Clément Steuer : Je ne dirais pas que ces événements étaient prévisibles, car rien ne l'est jamais dans le domaine des sciences sociales. Cependant, la situation actuelle dans ces deux pays ne doit rien au hasard et il est possible de l'expliquer relativement aisément. Dans une période de changement de régime, passant par l'organisation d'élections libres et non-truquées, il n'est pas surprenant de voir s'exacerber les oppositions présentes au sein de la société, que le régime autoritaire parvenait à tenir sous le boisseau. Le principal outil utilisé par ce dernier pour se perpétuer était en effet le contrôle qu'il exerçait sur l'offre politique : si les partis d'opposition étaient autorisés, leur fonctionnement, leur financement, leur activité, et jusqu'au contenu idéologique de leurs programmes étaient étroitement contrôlés par la loi. Notamment, il est significatif que, dans ces deux pays, il était explicitement interdit de créer un parti sur une base religieuse, linguistique, régionale ou sociale. Cette interdiction visait précisément à empêcher la traduction politique des clivages sociaux, l'idée sous-jacente étant que la politisation de ces clivages aurait pour effet de les exacerber, et donc de mettre en danger l'unité de la société.

•••••

▶ **Consigne**
Prolongez l'entretien sur le changement de régime et la politisation des clivages sociaux, en reprenant après sa dernière phrase.

•••••

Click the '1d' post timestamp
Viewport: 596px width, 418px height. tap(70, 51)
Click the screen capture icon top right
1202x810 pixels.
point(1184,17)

•••••

▶ **Réponse**
L'angoisse de la division constituait d'ailleurs la principale source de légitimité de ces régimes autoritaires, perçus comme les garants de l'unité nationale. Avec les progrès de l'alphabétisation et de l'éducation, l'arrivée massive sur le marché de l'emploi d'une génération de jeunes diplômés mieux formés et bien plus nombreux que leurs parents, et le développement d'une société civile en quête d'autonomie, le pacte liant les régimes autoritaires à leurs populations est devenu obsolète. Désormais, les oppositions structurant la société peuvent s'exprimer librement, ce qui est une expérience dangereuse et traumatisante, mais constitue une étape nécessaire à l'établissement d'une démocratie.
Pour comprendre la violence des affrontements en cours en Égypte et en Tunisie, il faut bien garder à l'esprit que ce qui est en jeu dépasse de loin l'orientation générale des politiques publiques au cours de la prochaine législature. Il ne s'agit de rien de moins que de décider de la forme que prendra l'État au cours des prochaines décennies, d'où la cristallisation des débats autour de l'écriture de la Constitution. Or, la principale opposition structurant les sociétés arabes est – au moins depuis les années 1970 – celle qui oppose les partisans de l'islamisation de l'État à ceux de sa sécularisation. De ce point de vue, la situation présente dans ces deux pays rappelle la violence des affrontements religieux qui ont dominé la vie politique française depuis la constitution civile du clergé en 1790 jusqu'à l'adoption de la loi de 1905. Mais à la différence de ce qui s'est passé en France, la question n'est pas ici celle du rapport entre deux entités – l'Église et l'État – mais celle de la source principale du droit positif : la loi religieuse ( sharî`a
) ou la citoyenneté (muwâtana). La principale pierre d'achoppement entre ces deux visions du monde est celle du droit des femmes et des minorités religieuses. Si la sharî`a reconnaît des droits à ces deux catégories de la population, ceux-ci n'en demeurent pas moins différents de ceux reconnus aux hommes musulmans. La vision se réclamant de la citoyenneté pose au contraire que l'égalité absolue des droits de tous les citoyens sans distinction de sexe ni de confession doit demeurer première dans l'élaboration de la législation.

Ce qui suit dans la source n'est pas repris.